Untitled, 2008, acrílico, colagem e pigmentos sobre tela de algodão, 193x176 cm

“What does Rousseau say without saying, see without seeing? That replacement has always already begun; that imitation, principle of art, has always already interrupted natural plenitude; that, having to be a discourse, it has always already broached presence in difference; that in Nature it is always that which supplies Nature’s lack, a voice that is replaced by the voice of Nature.”
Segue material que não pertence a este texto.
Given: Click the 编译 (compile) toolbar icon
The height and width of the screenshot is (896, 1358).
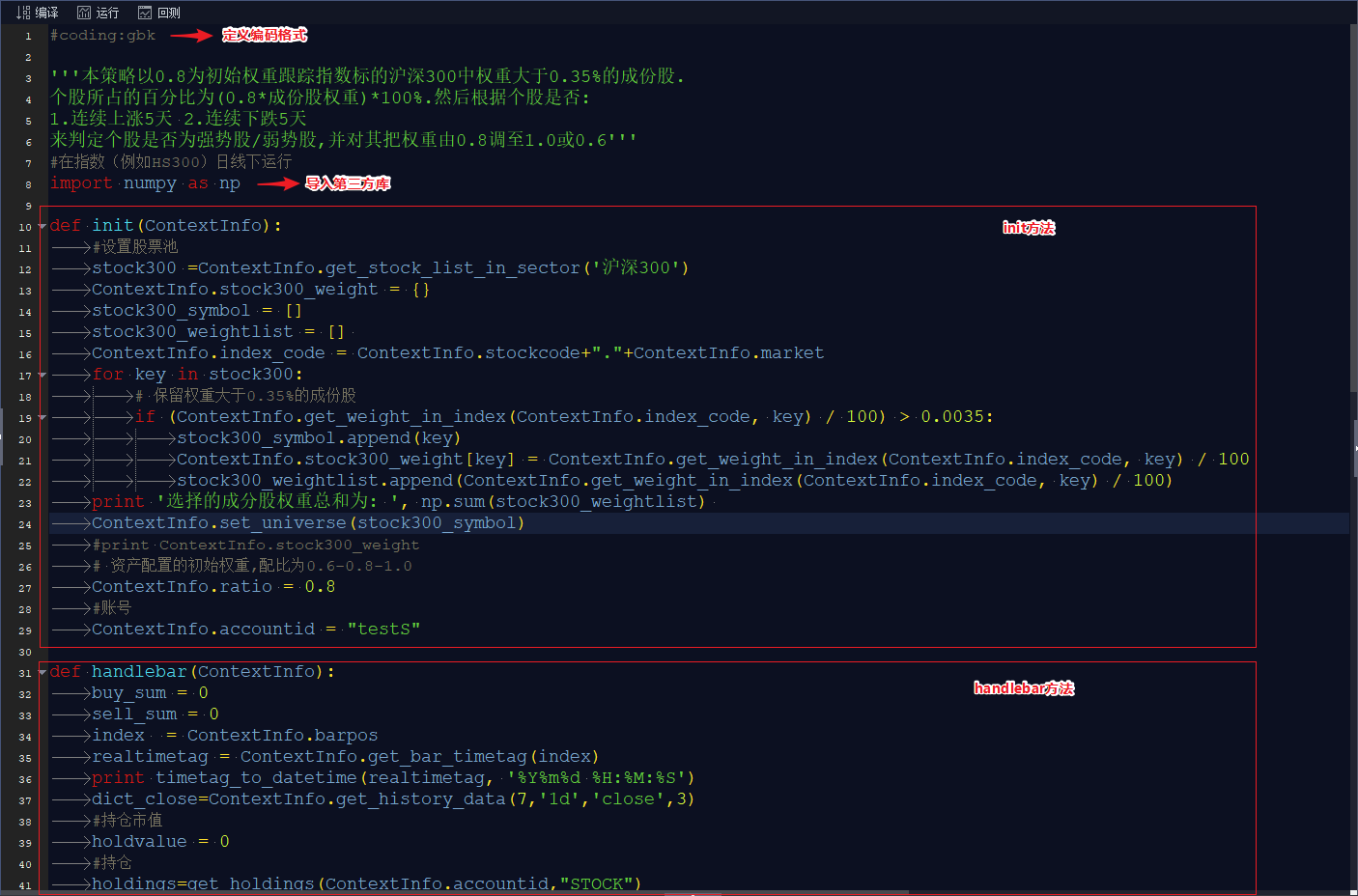Looking at the screenshot, I should click(x=23, y=13).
Falar sobre imagens nunca é fácil. As palavras e as imagens são inimigas íntimas. No início eram o mesmo, as palavras eram imagens. Símbolos. Mas essa unidade teológica do objecto material com o seu correspondente transcendental foi violentamente interrompida com a invenção do alfabeto. Depois disso mais nada foi o mesmo. Platão ainda fez uma tentativa de reconciliação ao escolher “eidos”, literalmente a silhueta exterior que um objecto oferece aos olhos, para significar “ideia”. Infelizmente, qualquer mudança que se faça ao nível da supra-estrutura nunca afecta a infra-estrutura. Mas Platão não era versado em marxismo, e tudo o que conseguiu foi distorcer a anterior unidade simbólica numa relação entre aparência e essência. A história dessa relação é a história da arte. Todas as imagens que se inscrevem dentro dessa relação fazem parte da história da arte e descrevem todas as formas possíveis que esta pode assumir. Fora da história da arte fica o resíduo da anterior unidade, aquilo a que a antropologia chama crenças animistas e a que a psicanálise chama o estado narcísico de omnipresença do pensamento; bonecos de vudu e kitsch cultural. Para nós, que sabemos perfeitamente que um significante não é idêntico ao objecto que significa, excepto quando ocasionalmente escrevemos o nome de alguém num banco de jardim, é também evidente que nenhuma palavra ou imagem tem algum poder sobre aquilo a que se refere. Excepto obviamente o facto de o representar. Naturalmente esta nova World Order estabelece uma hierarquia na qual as imagens são sempre o nível mais baixo. Afinal, conhecer significa possuir mesmo se essa posse for uma posse imaterial, como uma tomada de posse da consciência. Assim, em arte normalmente a questão não se coloca tanto entre produzir imagens que se possam analisar discursivamente mas em produzir imagens que contenham já o seu próprio subtexto. Por outras palavras imagens cuja função é a de evocar um discurso, anulando-se subsequentemente como imagens para que esse discurso possa tomar o palco. Todas essas imagens escondem no entanto um acordo secreto com o seu público, um pacto subentendido de se referirem às suas expectativas. Essas imagens não têm nesse sentido um destino como imagens, se como “destino das imagens” entendermos a criação de discenso, a interrupção da ordem discursiva e dos protocolos de representação.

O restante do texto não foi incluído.